Expertise du 5 août 1842. Les experts divisent leurs opérations en trois séries. 10 dans le but de reconnaître s'il existait un poison végétal, ils font bouillir dans de l'eau, fortement aiguisée d'acide acétique, une partie de l'œsophage, de l'estomac et du cœur, précipitent le décocté

d'abord par l'acétate de plomb, puis par l'acide sulfhydrique ; évaporent jusqu'à siccité les liqueurs filtrées. Le résidu traité par l'acide azotique et le sesqui-chlorure de fer n'a pas donné les réactions des alcalis végétaux. 2o après avoir bien décapé une marmite en fonte par l'acide azotique et la potasse, et s'être assurés que l'eau des lavages ne donnait pas des taches à l'appareil de Marsh, n'offrait pas les réactions des sels de cuivre et de plomb, ils ont fait bouillir dans ce vase le foie, la rate, une partie des poumons, des intestins grêles et de la vessie avec de l'eau distillée et 20 gram. de potasse.
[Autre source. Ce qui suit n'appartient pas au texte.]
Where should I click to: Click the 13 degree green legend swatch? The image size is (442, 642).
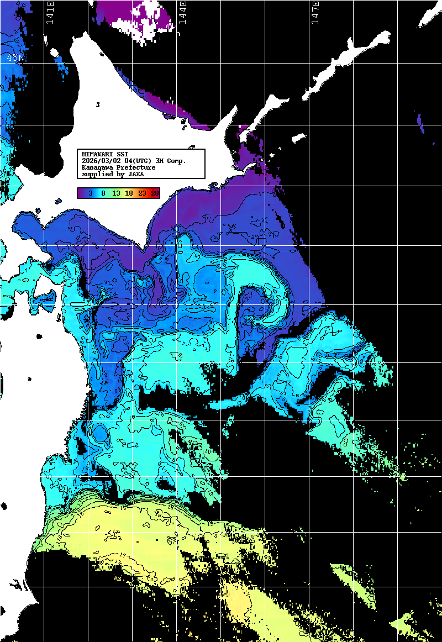116,193
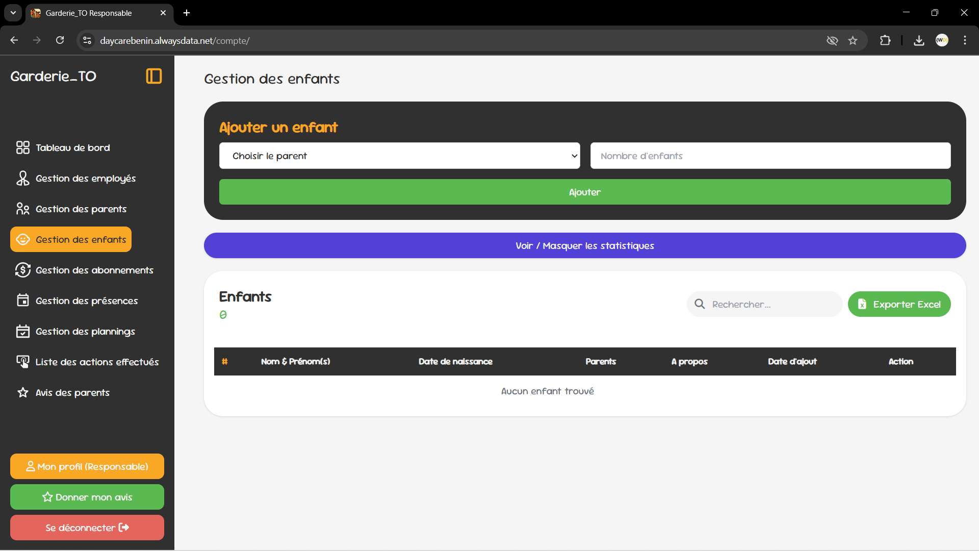This screenshot has width=979, height=551.
Task: Click the Gestion des plannings calendar-check icon
Action: [22, 331]
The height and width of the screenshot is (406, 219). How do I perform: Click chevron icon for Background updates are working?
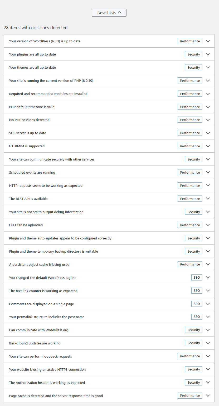[x=208, y=343]
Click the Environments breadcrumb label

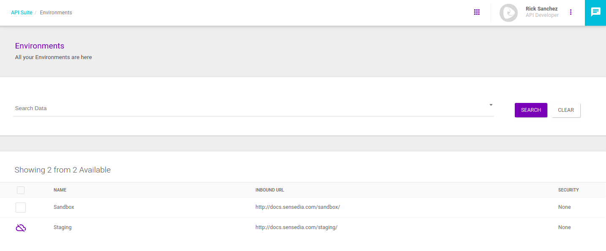56,12
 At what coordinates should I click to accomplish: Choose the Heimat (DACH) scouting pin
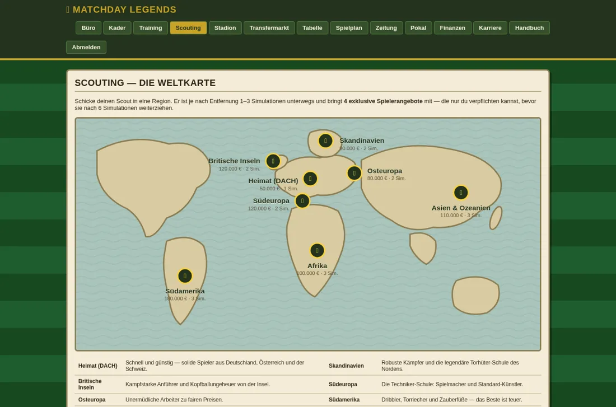point(310,179)
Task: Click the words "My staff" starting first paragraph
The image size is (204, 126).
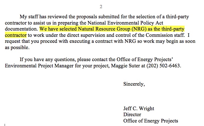Action: coord(29,17)
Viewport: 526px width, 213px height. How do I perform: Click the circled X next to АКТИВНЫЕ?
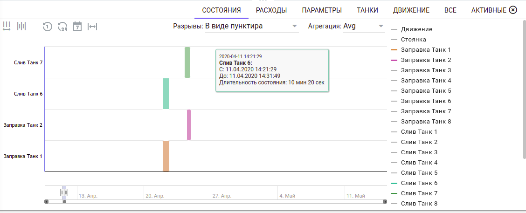(513, 10)
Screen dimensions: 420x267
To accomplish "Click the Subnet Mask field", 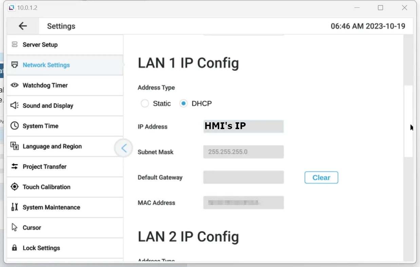I will [243, 152].
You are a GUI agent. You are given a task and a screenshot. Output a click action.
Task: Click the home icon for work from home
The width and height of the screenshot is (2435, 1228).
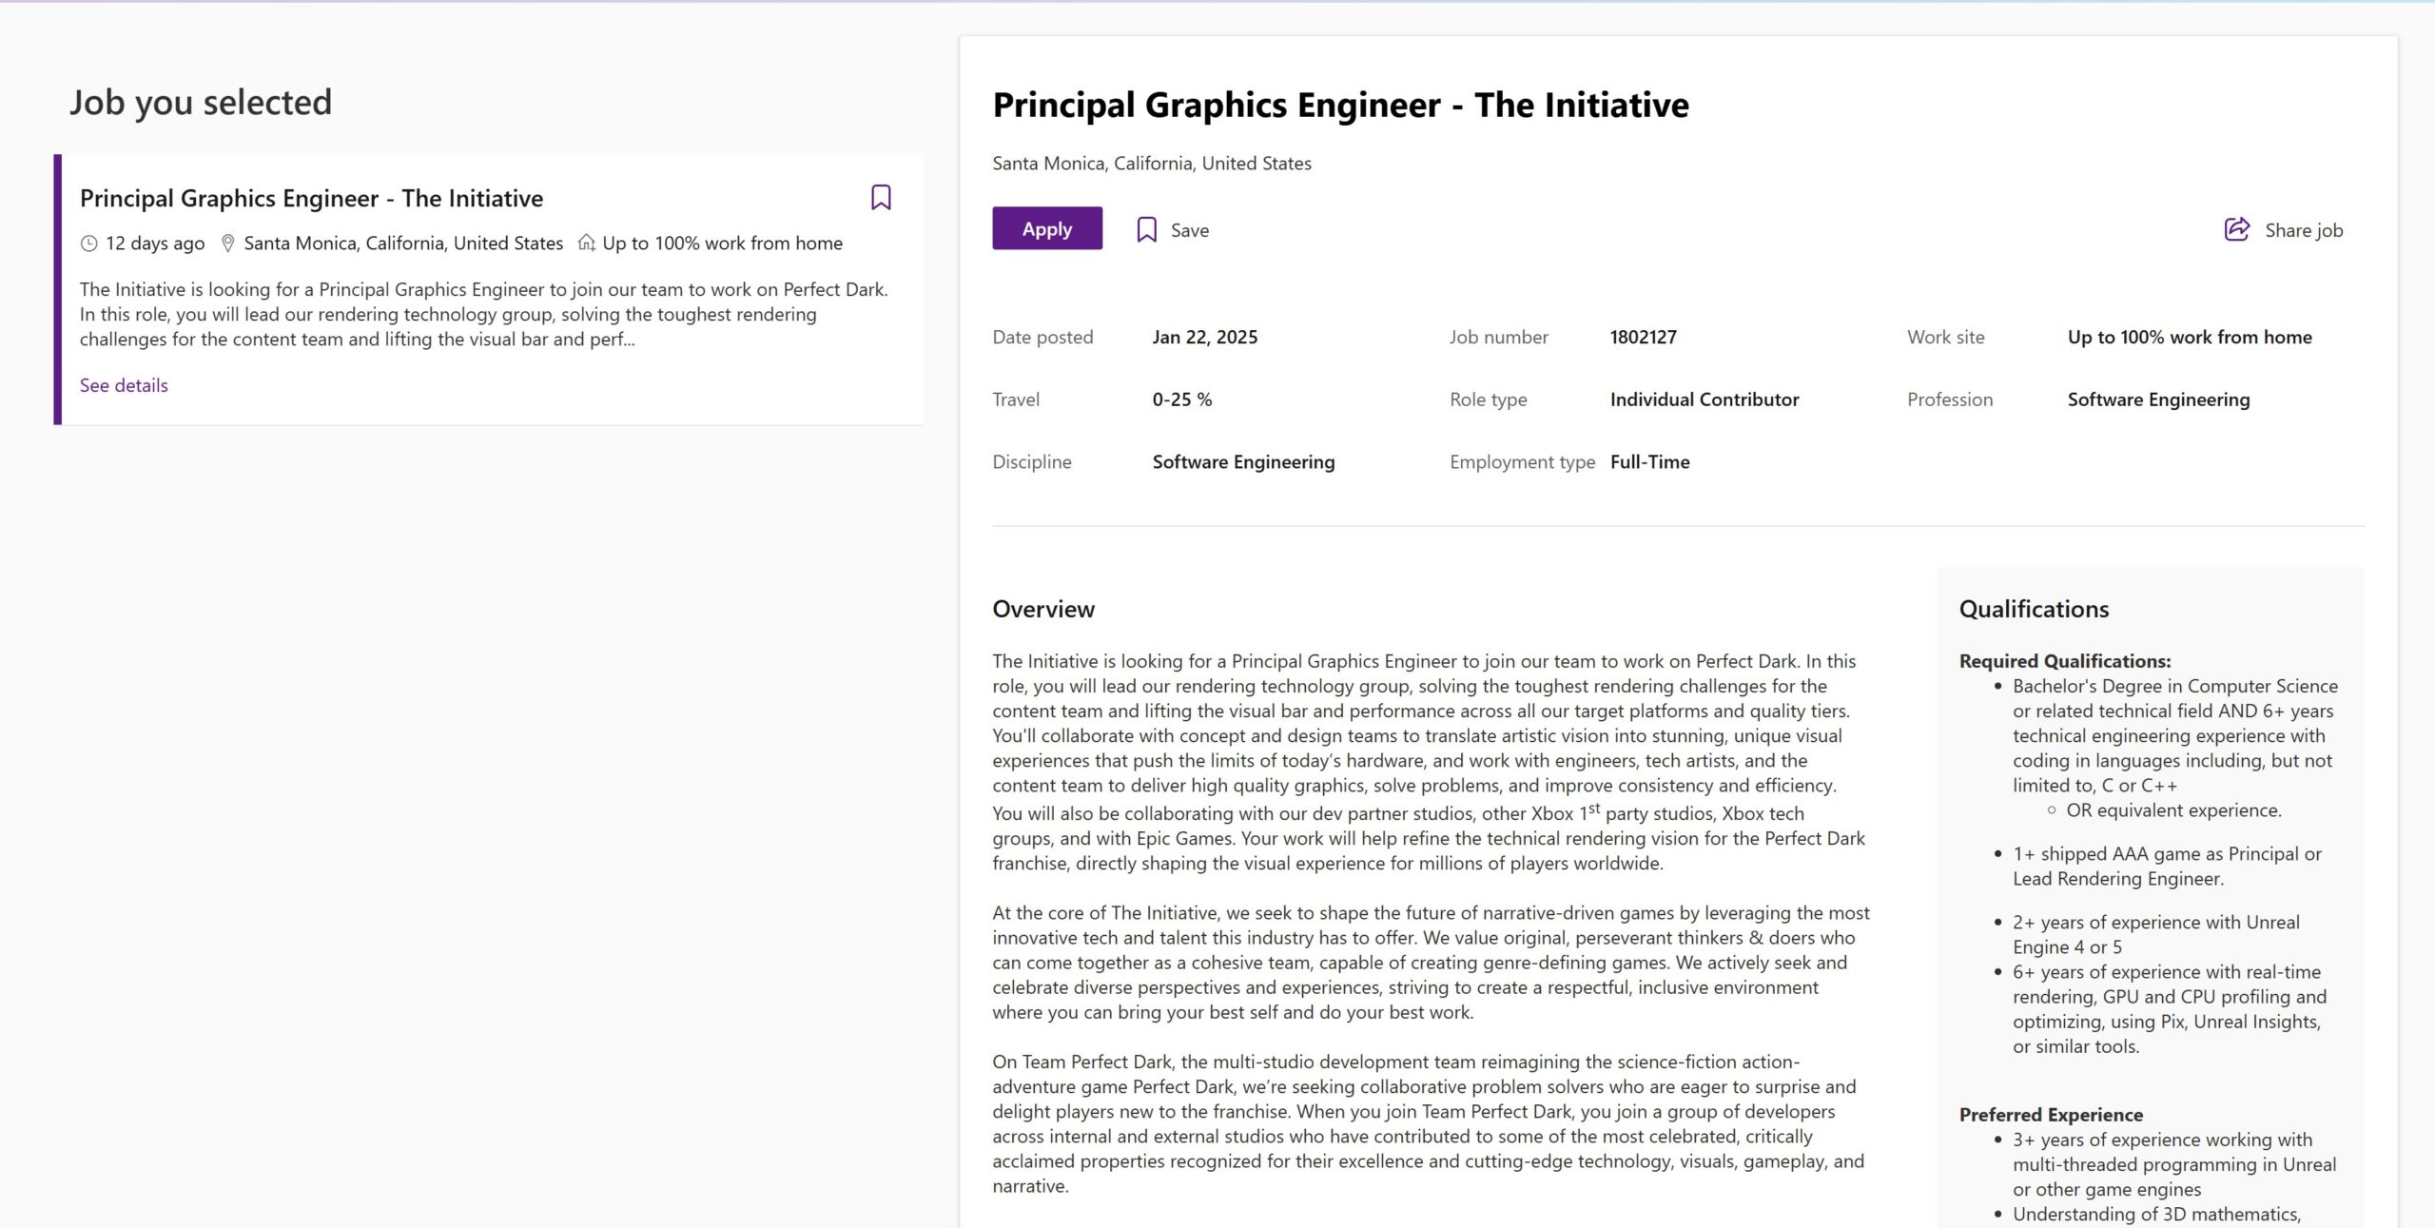[587, 243]
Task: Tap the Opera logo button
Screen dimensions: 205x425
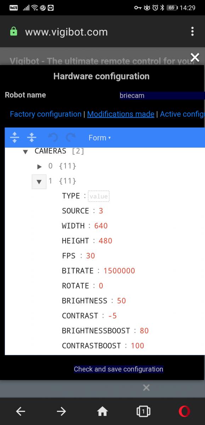Action: click(x=184, y=411)
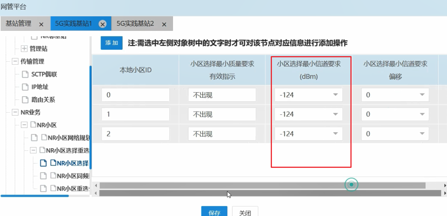
Task: Click the SCTP偶联 document icon
Action: [x=25, y=74]
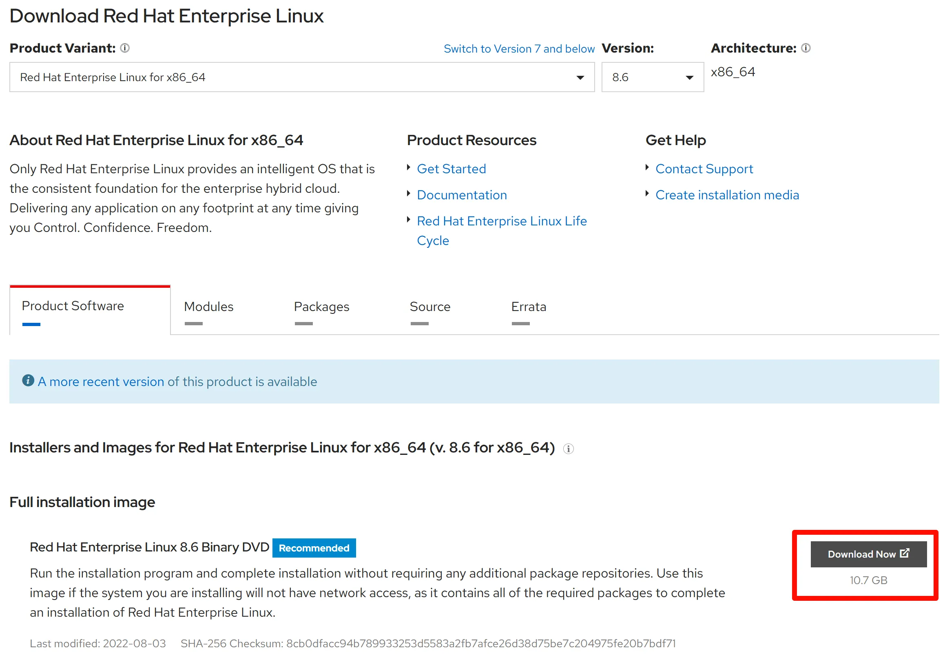This screenshot has width=945, height=666.
Task: Switch to the Modules tab
Action: (x=209, y=307)
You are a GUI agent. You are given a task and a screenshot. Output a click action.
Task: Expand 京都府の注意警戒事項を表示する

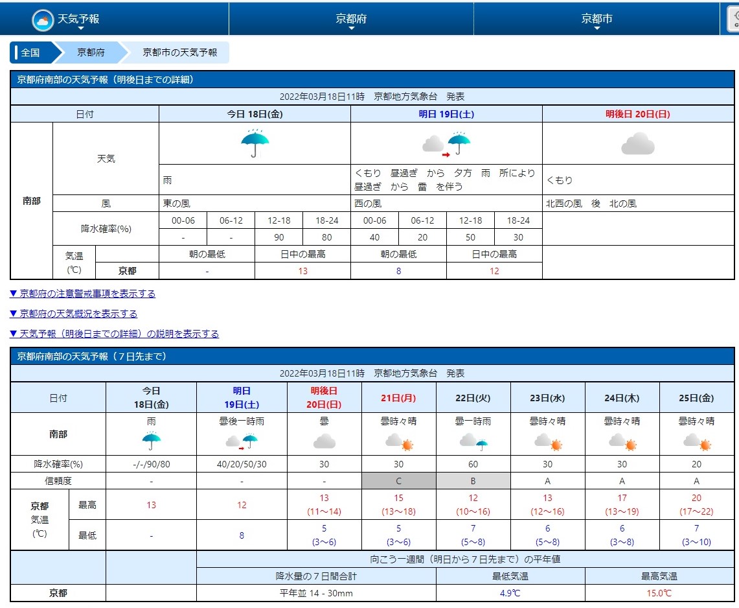pyautogui.click(x=82, y=294)

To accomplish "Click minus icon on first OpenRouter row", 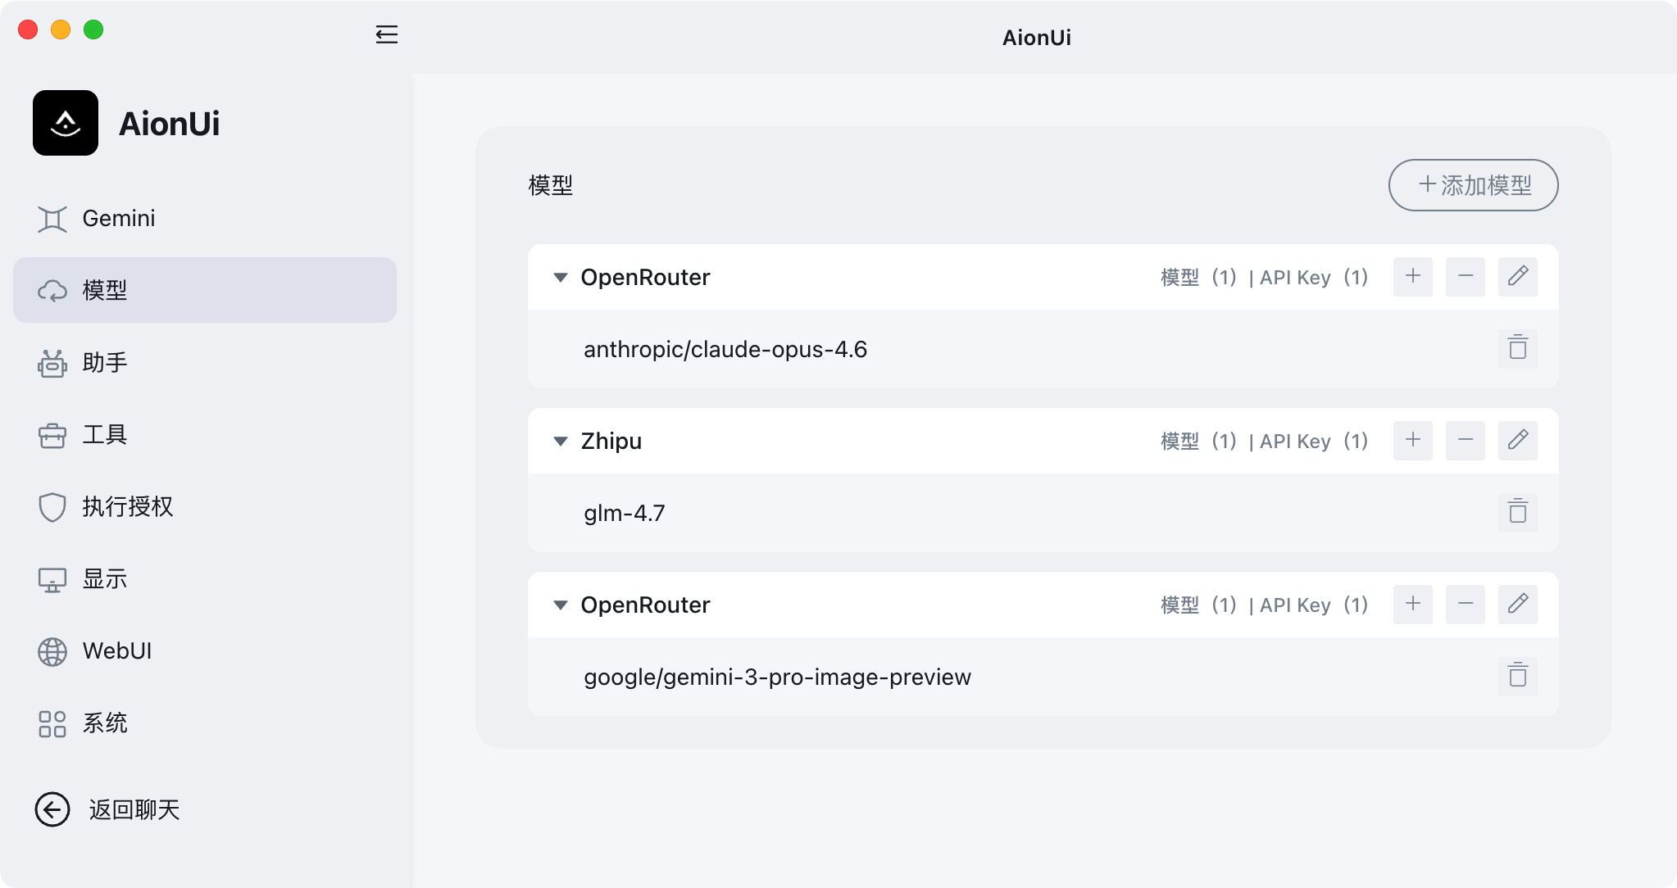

Une portion du bouillon, saturée par l'acide azotique et additionnée d'azotate, a été soumise au procédé de l'incinération; l'autre portion a été carbonisée par l'acide azotique, et le charbon traité par l'acide chlorhydrique. Dans les deux cas, les deux produits n'ont pas donné les réactions de sel de cuivre, des taches antimoniales et arsenicales à l'appareil de Marsh, mais ont précipité par les acides sulfurique, sulfhydrique, etc., ce qui a fait soupçonner la présence du plomb. Pensant que ce métal, s'il existait en effet, se trouverait en plus grande quantité dans les organes déjà épuisés par l'eau, ils les ont carbonisés dans la marmite en foute. Le charbon a été calciné pendant une heure. avec de la potasse dans un creuset de hesse; le produit, traité par l'eau distillée, a laissé déposer du charbon qui, examiné à la loupe, laissait apercevoir de petits globules métalliques à peine appréciables à la vue. Ce charbon, calciné de nouveau avec de la potasse pendant deux heures, a donné un culot renfermant une grande quantité de globules plombiques appréciables à la vue et offrant les caractères physiques et chimiques du plomb.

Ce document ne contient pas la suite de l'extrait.